## Provided passage
• • • • • • •

Pregnancy-associated cardiomyopathy - Clinical characteristics and a comparison between early and late presentation

Background - Cardiomyopathy associated with pregnancy was first described more than half a century ago. However, because of its rare occurrence and geographical differences, the clinical profile of this condition has remained incompletely defined. Methods and Results - Data obtained from 123 women with a history of cardiomyopathy diagnosed during pregnancy or the postpartum period were reviewed. One hundred women met traditional criteria of peripartum cardiomyopathy; 23 were diagnosed with pregnancy-associated cardiomyopathy earlier than the last gestational month. Peripartum cardiomyopathy patients had a mean age of 31 +/- 6 years and were mostly white (67%). Common associated conditions were gestational hypertension (43%), tocolytic therapy (19%), and twin pregnancy (13%). Left ventricular ejection fraction at the time of diagnosis was 29 +/- 11% and improved to 46 +/- 14% ( P <= 0.0001) at follow-up. Normalization of left ventricular ejection fraction occurred in 54% and was more likely in patients with left ventricular ejection fraction > 30% at diagnosis. Maternal mortality was 9%. A comparison between the peripartum cardiomyopathy and early pregnancy-associated cardiomyopathy groups revealed no differences in age, race, associated conditions, left ventricular ejection fraction at diagnosis, its rate and time of recovery, and maternal outcome. Conclusions - This study helps to define the clinical profile of patients with pregnancy-associated cardiomyopathy diagnosed in the United States. Clinical presentation and outcome of patients with pregnancy-associated cardiomyopathy diagnosed early in pregnancy are similar to those of patients with traditional peripartum cardiomyopathy. These 2 conditions may represent a continuum of a spectrum of the same disease.

• • • • • • •

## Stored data
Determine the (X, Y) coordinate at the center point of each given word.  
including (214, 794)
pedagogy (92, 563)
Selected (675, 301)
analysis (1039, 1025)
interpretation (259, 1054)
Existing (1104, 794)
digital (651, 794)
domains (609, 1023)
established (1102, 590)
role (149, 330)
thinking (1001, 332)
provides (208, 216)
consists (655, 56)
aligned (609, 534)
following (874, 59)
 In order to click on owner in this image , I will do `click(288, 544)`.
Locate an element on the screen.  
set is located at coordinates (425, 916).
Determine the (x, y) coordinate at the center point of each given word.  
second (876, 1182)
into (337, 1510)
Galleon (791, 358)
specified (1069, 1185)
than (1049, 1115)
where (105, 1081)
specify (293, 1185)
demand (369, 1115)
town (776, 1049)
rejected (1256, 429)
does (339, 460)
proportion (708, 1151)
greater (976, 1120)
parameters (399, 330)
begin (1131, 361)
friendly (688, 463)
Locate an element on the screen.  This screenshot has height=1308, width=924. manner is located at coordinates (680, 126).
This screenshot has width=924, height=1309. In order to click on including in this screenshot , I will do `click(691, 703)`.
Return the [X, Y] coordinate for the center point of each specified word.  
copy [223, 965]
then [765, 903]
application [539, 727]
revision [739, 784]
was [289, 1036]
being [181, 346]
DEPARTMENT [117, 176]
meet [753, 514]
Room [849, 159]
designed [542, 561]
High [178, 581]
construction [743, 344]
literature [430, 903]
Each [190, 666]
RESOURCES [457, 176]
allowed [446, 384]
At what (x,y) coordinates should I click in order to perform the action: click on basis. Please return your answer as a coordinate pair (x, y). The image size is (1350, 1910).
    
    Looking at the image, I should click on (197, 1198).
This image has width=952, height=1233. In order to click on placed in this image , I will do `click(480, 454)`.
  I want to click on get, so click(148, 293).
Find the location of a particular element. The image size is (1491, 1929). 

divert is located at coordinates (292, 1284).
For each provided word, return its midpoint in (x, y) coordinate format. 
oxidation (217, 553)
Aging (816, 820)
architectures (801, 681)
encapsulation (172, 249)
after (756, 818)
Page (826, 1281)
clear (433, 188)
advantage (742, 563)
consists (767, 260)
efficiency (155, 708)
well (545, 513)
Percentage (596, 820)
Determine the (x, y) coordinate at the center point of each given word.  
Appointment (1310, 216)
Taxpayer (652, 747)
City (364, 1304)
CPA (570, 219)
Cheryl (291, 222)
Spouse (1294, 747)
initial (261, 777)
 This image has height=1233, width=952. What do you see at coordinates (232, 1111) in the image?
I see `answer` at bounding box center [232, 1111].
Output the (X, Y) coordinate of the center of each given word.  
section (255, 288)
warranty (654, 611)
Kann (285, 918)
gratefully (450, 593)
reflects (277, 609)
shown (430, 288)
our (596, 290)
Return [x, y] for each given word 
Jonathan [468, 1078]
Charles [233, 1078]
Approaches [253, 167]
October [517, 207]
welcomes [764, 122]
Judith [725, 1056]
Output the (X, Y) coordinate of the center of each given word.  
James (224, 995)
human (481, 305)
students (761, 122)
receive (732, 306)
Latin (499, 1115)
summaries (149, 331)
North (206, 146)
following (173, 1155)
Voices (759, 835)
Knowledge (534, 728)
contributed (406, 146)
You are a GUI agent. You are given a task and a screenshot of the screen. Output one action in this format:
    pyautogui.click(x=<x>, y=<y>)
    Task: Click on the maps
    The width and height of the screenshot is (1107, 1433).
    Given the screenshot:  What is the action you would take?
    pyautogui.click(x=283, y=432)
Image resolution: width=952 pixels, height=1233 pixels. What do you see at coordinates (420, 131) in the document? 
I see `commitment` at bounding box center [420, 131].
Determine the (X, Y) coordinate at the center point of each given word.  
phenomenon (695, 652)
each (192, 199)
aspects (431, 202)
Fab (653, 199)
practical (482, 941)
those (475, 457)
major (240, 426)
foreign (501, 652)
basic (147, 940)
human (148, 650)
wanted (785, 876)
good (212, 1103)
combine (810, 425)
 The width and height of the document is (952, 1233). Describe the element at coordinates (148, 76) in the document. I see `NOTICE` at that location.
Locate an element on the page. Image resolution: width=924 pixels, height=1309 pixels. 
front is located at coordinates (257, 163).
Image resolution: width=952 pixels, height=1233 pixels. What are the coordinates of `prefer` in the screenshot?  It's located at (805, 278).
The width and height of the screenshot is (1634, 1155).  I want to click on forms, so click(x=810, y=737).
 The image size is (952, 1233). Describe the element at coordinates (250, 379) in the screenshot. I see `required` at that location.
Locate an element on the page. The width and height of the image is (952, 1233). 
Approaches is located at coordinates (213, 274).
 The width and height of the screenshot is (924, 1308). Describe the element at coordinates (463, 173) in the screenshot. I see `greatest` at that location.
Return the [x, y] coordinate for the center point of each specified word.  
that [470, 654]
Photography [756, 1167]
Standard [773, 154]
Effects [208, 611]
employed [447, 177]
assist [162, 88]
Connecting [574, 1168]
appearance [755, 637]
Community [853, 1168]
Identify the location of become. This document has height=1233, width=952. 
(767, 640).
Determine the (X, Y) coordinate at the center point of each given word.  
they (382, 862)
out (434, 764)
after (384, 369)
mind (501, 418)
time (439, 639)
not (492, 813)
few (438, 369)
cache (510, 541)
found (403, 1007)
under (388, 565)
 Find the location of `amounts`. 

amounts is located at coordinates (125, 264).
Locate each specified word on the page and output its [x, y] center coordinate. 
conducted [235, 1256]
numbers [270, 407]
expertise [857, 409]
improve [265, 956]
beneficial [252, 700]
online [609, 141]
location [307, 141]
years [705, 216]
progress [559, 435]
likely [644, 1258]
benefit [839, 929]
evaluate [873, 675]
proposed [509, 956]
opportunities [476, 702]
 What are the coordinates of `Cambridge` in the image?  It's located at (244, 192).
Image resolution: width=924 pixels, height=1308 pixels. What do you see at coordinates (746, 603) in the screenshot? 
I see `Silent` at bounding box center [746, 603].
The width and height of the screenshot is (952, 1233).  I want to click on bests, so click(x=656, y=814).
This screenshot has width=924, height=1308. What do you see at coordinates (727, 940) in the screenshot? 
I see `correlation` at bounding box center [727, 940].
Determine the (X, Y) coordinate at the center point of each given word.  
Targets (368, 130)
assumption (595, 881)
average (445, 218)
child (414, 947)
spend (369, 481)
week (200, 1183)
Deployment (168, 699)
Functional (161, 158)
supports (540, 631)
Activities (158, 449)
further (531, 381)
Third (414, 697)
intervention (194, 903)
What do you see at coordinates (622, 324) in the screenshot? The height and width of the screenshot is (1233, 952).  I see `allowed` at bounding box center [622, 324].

• • • • • • •

## What the task asks
According to the pregnancy cardiomyopathy summary, how many of the 123 women met traditional criteria of peripartum cardiomyopathy? Rely only on the pregnancy cardiomyopathy summary, not the listing.

## Solution
One hundred women.